Sources of support in the UK
Anyone feeling unwell, or overwhelmed and unable to cope as a result of their experience should speak to their GP or call NHS 111. Remember to tell them that you were in Berlin at the time of the attack.
There is more information in the
Victim Support can offer practical advice and emotional support. You can contact them through their free helpline on 0808 16 89 111.
Disaster Action – while the organisation no longer operates, their website has useful information to help bereaved people and survivors.
The Victims’ Information Service consists of a national information line enabling victims of crime to get information on their entitlements to support, and on local arrangements for the provision of support to victims. The information line will also provide immediate emotional and practical assistance when needed, whilst focused on getting victims to locally commissioned support as quickly as possible. You can contact the Victims’ Information Service on 0808 168 9293, which is free to call.
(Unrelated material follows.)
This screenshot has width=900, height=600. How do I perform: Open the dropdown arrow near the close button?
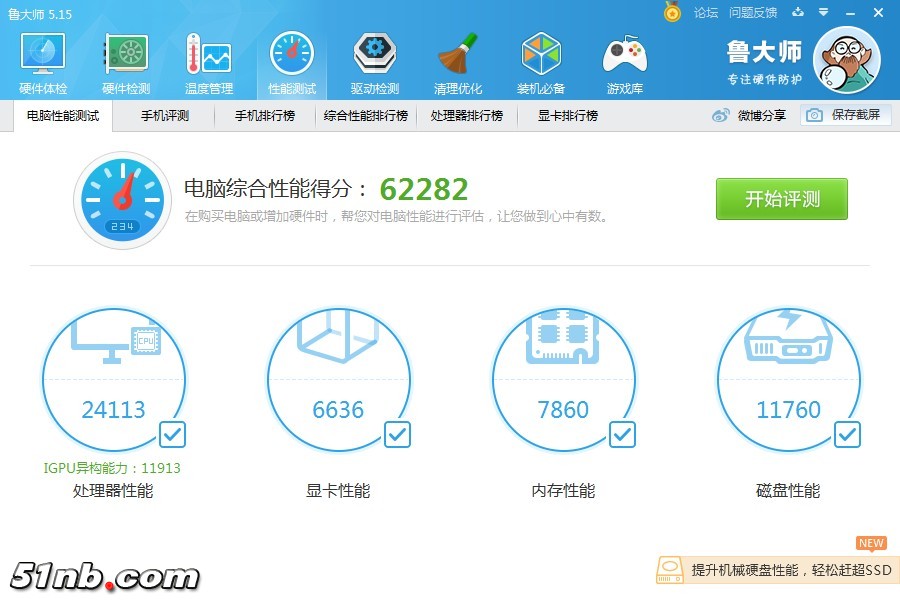coord(822,13)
Post Traumatic Stress Disorder
Initially when someone has been exposed to traumatic events and showing signs of post-traumatic stress disorder (PTSD), they should be assessed by a General Practitioner (GP) who will then refer the patient on to a specialist service. For the first few weeks, the intervention from the professional providing mental health care is ‘watchful waiting’. This is because two thirds of people with PTSD recover in the first few weeks.
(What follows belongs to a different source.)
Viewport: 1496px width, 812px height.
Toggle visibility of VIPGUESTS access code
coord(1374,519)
After that, the patient may receive psychotherapy, usually either Cognitive Behavioural Therapy (CBT) or Eye Movement Desensitisation Therapy (EMDR). CBT tends to be useful for a wide range of mental health problems while EMDR is a treatment specifically designed for people with PTSD.
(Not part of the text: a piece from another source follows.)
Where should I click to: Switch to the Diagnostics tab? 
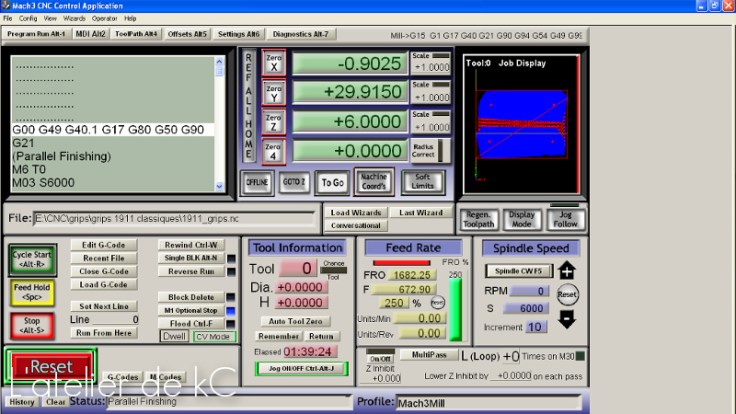[x=300, y=34]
Both therapies can be provided through local Improving Access to Psychological Therapies (IAPT) services, community mental health services or through Child and Adolescent Mental Health Services (CAMHS). Please note that in CAMHS, CBT is available in most places but EMDR is not commonly used in CAMHS.
For children and young people with PTSD, trauma-focused CBT is usually recommended. This will normally involve a course of 8-12 sessions that have been adapted to suit the child’s age, circumstances and level of development. Where appropriate, treatment will include consulting with and involving the child’s family. Treatment with medication is not usually recommended for children and young people with PTSD.